チューリッヒ生命 終身がん治療保険プレミアムZ
オススメ度:
2
保険会社:
チューリッヒ生命
名称:
終身がん治療保険プレミアムZ
加入年齢:
6~80歳
保障期間:
終身
保障内容:
がん治療等で給付金
特徴:
幅広い治療をサポートするガン保険

終身がん治療保険プレミアムZはチューリッヒ生命が2021年2月から募集・販売している保険です。それまで販売していたプレミアムDXからバージョンアップし、給付金が倍になる型や新しい保障が新設されました。

以前のチューリッヒのガン保険に加入している人は条件付き解約制度を使えば、不てん補期間である90日が無くプレミアムZに加入できます。不てん補期間は加入から保障が開始するまでの待機期間で、この制度を使えば保障が途切れません。それでは以下で保障内容・保険料・評判等を解説し、他社のがん保険と比較していきます。

保障内容

この保険は自由設計プラン・シンプルプラン・フルサポートプランがあります。自由設計プランは主契約以外の保障は自分で自由に組み立てられ、シンプルプラン・フルサポートプランは保障がパッケージになっているプランです。どのプランにも共通する主契約の保障は、抗がん剤治療給付金と自由診療抗がん剤治療給付金で構成されています。

抗がん剤治療給付金は抗がん治療を受けた月に受け取れ、金額は自分で10~30万円の間で設定します。自由診療抗がん剤治療給付金は自由診療の抗がん剤で治療する場合に受け取れ、金額は抗がん剤治療給付金の2倍か4倍になります。4倍になるⅡ型は保険がバージョンアップしてから設定できるようになりました。

終身がん治療保険プレミアムZの保障内容(出典:チューリッヒ生命 終身がん治療保険プレミアムZ 商品パンフレット2022年4月版)

特約ではがん治療と手術・放射線は複数の給付金がセットとなっています。がん治療特約はホルモン剤治療給付金・緩和療養給付金・治療関連給付金がセットになっています。ホルモン剤治療給付金はホルモン剤治療を受けた月に受け取れ、自由診療のホルモン剤だと給付金額が倍になります。手術・放射線は手術か放射線治療を1回する度に受け取れます。金額は10~60万円に設定できますが、特定の手術(後述)だと給付金が半額になります。

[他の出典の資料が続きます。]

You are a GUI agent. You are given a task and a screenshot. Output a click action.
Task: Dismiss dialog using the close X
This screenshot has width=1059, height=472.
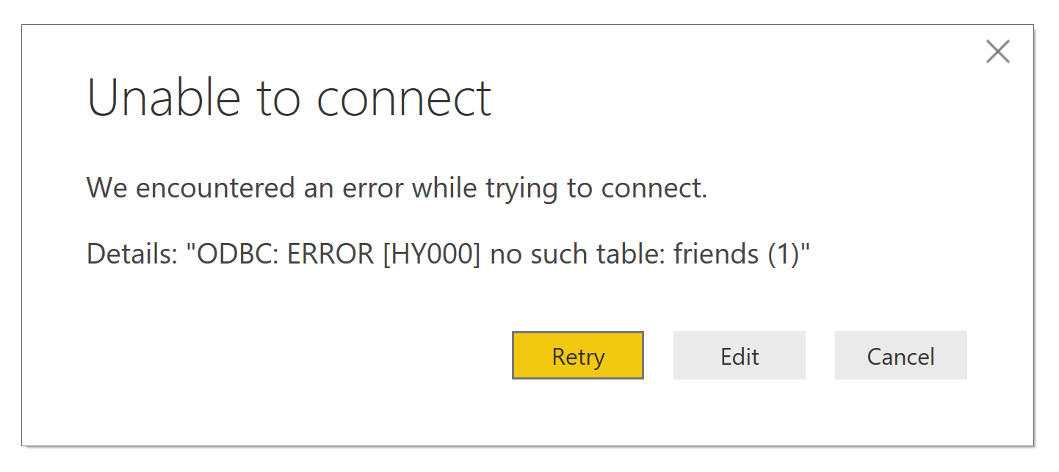pos(997,52)
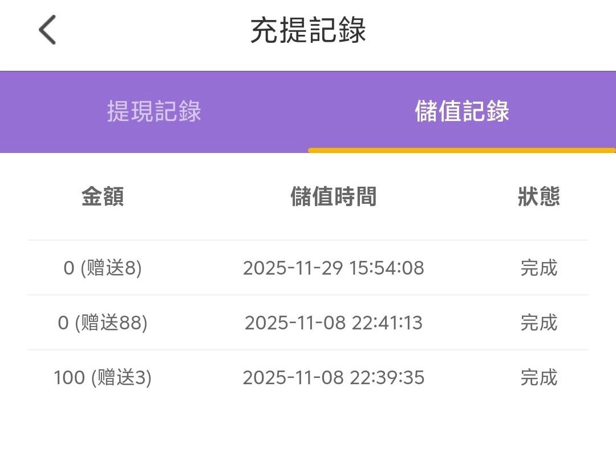Click the 金額 column header
This screenshot has width=616, height=459.
(x=103, y=197)
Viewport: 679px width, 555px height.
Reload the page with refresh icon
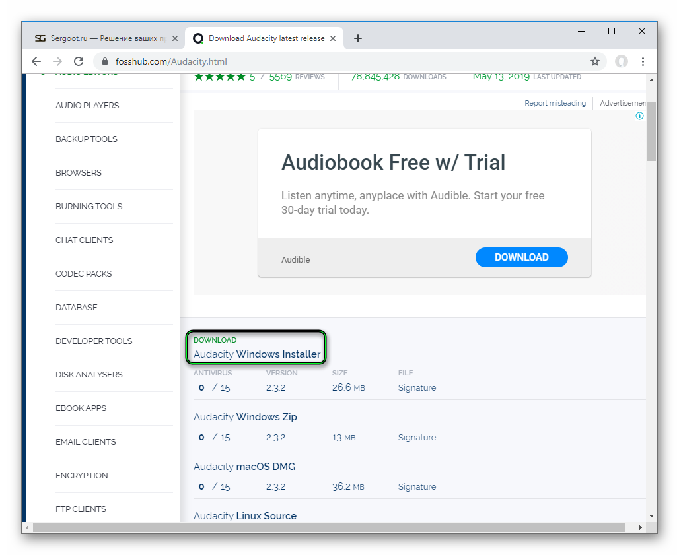[x=79, y=61]
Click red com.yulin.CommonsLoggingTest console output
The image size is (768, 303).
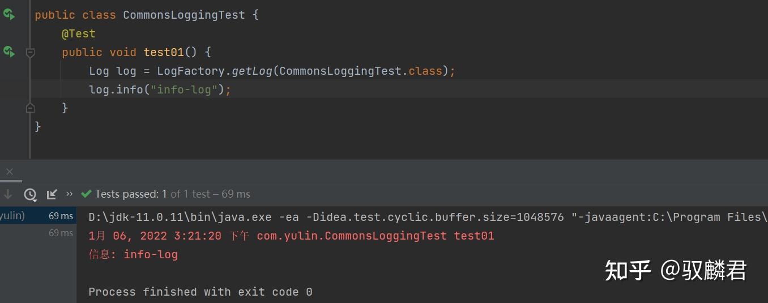point(351,236)

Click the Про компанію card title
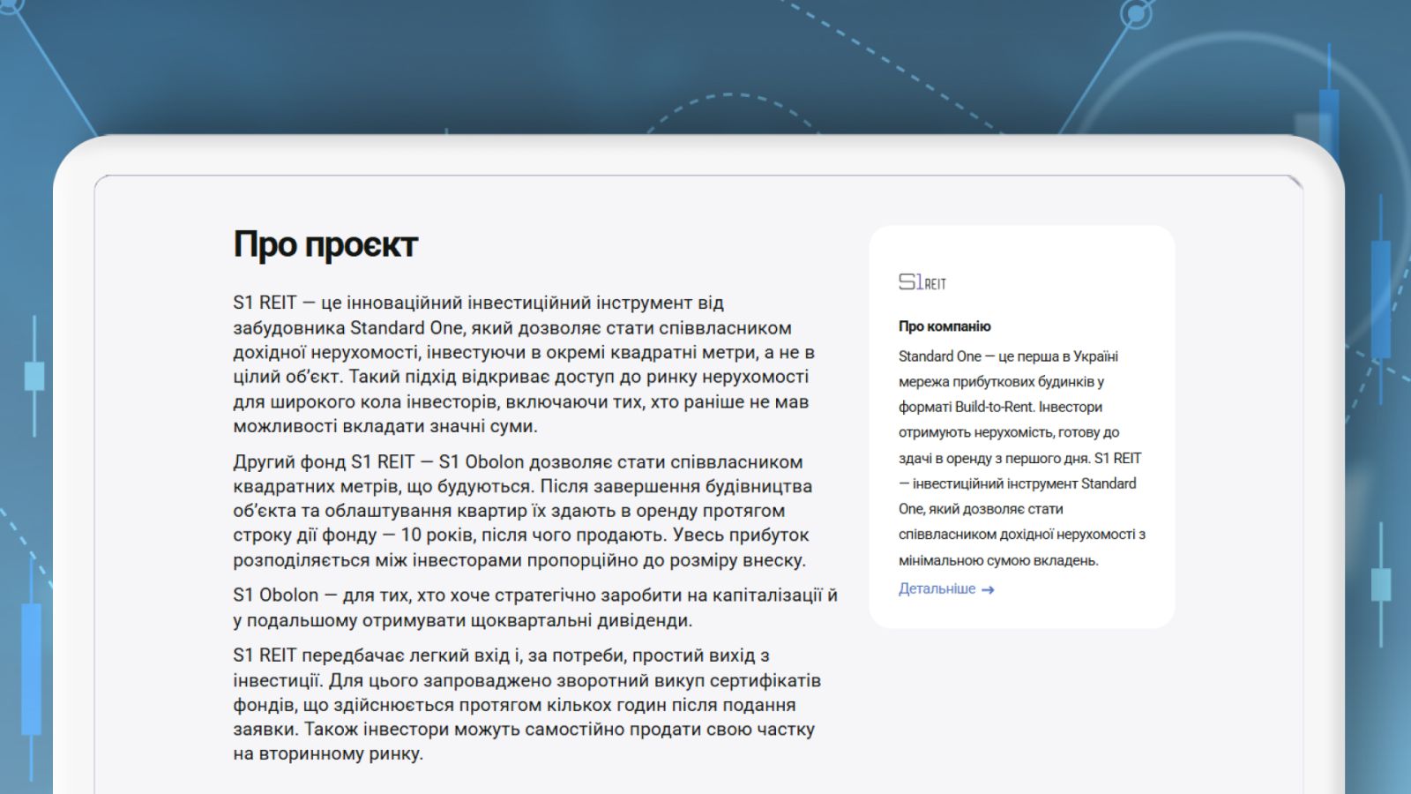click(944, 326)
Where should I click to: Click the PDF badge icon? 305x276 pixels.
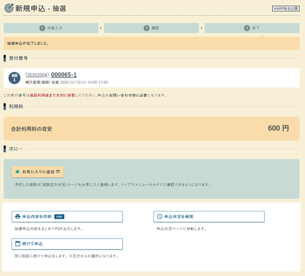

その他にストレス疾病・保険料免除・先進医療・診断・入院・通院の特約があります。ストレス性疾病の保障は、がん診断確定日から5年以内にうつ病等になると5~20万円が1回受け取れます。保険料免除は悪性新生物と診断されると以後の保険料が不要となり、先進医療の保障は先進医療の治療をすると2000万円まで保障されます。

診断の保障はがんと診断確定されると50~100万円が受け取れます。金額は自分で設定できますが、がんの種別によって給付金額は増減(後述)します。入院・通院の保障は、入院か通院をした日数に応じて給付金が5000~3万円を受け取れます。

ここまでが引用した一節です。